The most controversial pardon came in October when Trump freed Binance (BNB) founder Changpeng "CZ" Zhao, who had pleaded guilty to enabling money laundering and paid $50 million in fines. Critics including Congresswoman Maxine Waters and Senator Elizabeth Warren alleged corruption, pointing out that Binance invested $2 billion in Trump's World Liberty Financial project. That investment potentially generates $48-52 million annually for Trump's family. Binance also spent $800,000 lobbying for clemency, though CZ denied any quid pro quo arrangement.

Why SBF Is Different

The distinction appears to center on the nature of the crimes and the resulting harm. Ulbricht's Silk Road facilitated illegal transactions, but he wasn't directly stealing from users. The BitMEX founders faced regulatory violations rather than customer fraud. CZ's Binance case involved regulatory failures, but not direct theft from customer accounts.

SBF's FTX collapse tells a different story entirely. The company's implosion resulted in $8 billion in customer losses through fraud and misappropriation of funds. That's not a regulatory technicality or facilitating someone else's crime. That's taking customer money and losing it through risky bets and outright theft.

Trump defended his pro-crypto stance in the Times interview, saying it helped him win votes and that he has "come to like crypto." Trump is a major political backer of Bitcoin (BTC) and digital assets more broadly. The comment suggests he views the crypto industry as politically valuable, but there's apparently a bright line: he won't extend that support to figures convicted of stealing customer money.

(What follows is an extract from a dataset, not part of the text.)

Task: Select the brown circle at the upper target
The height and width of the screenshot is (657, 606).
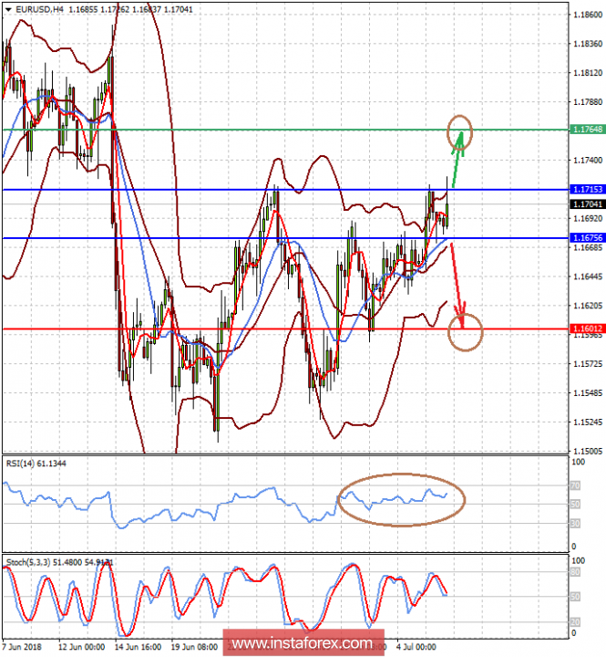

The political calculation makes sense too. Pardoning SBF would mean pardoning someone who gave millions to Democrats, which could trigger backlash among Trump's base despite SBF's recent Republican outreach efforts. When you combine the scale of customer losses with the political complications, it's not hard to see why Trump decided this was one pardon he couldn't justify.